Even if you look at the album cover, it was so important to have those three big rocks with me on the center to signify that balance. Those three boulders represent R&B and Soul, Afrobeats, and Reggae and Dancehall. You hear all those three core elements in the music.
What’s your creative process been while putting together the body of work and when did you originally start working on it?
I started working on it in 2020 and it wasn’t actually clear that I was working on music. I just kept my head down and went to the studio to work, and I was blessed enough to work with three incredible producers that helped me. I worked with GRAMMY Award-winning producer Andre Harris, Mr Kamera, and GT Beats. I was exposed to great producers who do really well in their respective fields.
For example, “Chandelier” is different because it’s got an R&B vibe and Andre is really great at that. Then you’ll hear songs like “Calculate” or “Fall on Me,” and those are more of Afrobeats and that’s what Mr Kamera is good at. With songs like “Pretty Girls,” that’s what GT Beats is great at. So I managed to work with experts in their field and they were all able to pull out different aspects of me. Given that I wrote everything myself, it’s something that I’m really proud of.

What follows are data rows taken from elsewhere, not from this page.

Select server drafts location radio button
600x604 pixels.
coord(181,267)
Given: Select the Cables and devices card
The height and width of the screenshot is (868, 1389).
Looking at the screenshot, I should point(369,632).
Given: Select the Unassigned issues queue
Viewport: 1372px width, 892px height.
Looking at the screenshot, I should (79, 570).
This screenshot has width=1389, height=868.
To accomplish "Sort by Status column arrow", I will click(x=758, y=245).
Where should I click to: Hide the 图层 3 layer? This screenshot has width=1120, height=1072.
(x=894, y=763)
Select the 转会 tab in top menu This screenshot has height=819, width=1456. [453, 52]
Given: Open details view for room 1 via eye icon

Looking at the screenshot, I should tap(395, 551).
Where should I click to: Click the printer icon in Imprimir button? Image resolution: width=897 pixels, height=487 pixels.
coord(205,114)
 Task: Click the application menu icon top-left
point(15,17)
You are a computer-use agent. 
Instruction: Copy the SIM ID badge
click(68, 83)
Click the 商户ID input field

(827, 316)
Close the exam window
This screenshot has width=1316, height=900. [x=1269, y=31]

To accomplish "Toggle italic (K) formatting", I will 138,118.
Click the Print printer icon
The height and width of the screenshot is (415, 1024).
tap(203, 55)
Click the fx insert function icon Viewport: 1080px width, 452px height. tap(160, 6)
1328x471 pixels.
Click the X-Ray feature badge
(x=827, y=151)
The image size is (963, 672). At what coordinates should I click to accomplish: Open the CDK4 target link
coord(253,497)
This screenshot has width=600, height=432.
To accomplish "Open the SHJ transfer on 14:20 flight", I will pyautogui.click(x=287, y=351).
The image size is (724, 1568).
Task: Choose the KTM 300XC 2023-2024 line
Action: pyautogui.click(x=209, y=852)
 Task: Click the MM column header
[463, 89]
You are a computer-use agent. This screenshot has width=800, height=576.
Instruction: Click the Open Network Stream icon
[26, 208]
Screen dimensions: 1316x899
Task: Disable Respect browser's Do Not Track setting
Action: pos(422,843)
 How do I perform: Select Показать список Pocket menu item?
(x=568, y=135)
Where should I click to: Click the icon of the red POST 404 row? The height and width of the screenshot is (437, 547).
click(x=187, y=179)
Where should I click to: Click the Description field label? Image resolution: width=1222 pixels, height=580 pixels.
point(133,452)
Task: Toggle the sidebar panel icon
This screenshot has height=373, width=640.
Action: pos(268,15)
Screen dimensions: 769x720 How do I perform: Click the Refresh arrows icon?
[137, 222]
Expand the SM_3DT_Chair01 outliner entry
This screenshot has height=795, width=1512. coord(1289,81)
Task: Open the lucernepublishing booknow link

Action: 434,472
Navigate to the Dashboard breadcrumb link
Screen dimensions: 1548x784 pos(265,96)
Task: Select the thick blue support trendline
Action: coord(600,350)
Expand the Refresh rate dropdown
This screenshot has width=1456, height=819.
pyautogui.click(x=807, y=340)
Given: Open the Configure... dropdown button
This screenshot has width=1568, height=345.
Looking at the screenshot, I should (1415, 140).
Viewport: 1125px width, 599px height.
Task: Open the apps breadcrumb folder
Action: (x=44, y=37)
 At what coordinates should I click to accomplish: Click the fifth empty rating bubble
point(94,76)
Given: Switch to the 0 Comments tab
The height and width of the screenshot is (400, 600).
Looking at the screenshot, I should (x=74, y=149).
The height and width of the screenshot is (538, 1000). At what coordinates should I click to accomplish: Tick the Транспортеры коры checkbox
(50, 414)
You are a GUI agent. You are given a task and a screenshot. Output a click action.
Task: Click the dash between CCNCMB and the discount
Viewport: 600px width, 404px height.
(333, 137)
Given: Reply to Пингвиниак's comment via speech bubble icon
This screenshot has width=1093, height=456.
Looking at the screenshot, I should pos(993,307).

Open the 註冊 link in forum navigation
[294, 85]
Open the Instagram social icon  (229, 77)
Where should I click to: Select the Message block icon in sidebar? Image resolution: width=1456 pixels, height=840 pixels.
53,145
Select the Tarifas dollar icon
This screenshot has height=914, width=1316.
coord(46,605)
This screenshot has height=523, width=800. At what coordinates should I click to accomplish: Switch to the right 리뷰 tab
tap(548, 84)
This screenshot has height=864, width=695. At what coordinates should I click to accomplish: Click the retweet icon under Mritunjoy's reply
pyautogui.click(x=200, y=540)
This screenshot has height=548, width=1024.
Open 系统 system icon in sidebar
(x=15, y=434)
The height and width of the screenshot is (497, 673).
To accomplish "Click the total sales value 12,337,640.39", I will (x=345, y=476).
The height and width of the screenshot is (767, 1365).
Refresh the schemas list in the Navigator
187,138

A frequent name that appears throughout the project is Mr Kamera, talk to me about how that relationship has developed since you two first met.
Mr Kamera is more than anything like a friend or a brother. We met way before we even started working together and one day he told me to come to the studio, and the first song we created was “Sammy Sosa.” That did really well and for this specific project, I packed a backpack, and I would literally wake up and make music for a week straight. We made about eight or nine records and I think five of those made it on the album.
He appears as the co-artist on them and it wasn’t because he did anything vocally or writing-wise, but I really wanted to respect him that sense because he spent so much energy and time working on my music. I feel like a lot of producers don’t get much respect from artists, but you can’t have a great song with wack production.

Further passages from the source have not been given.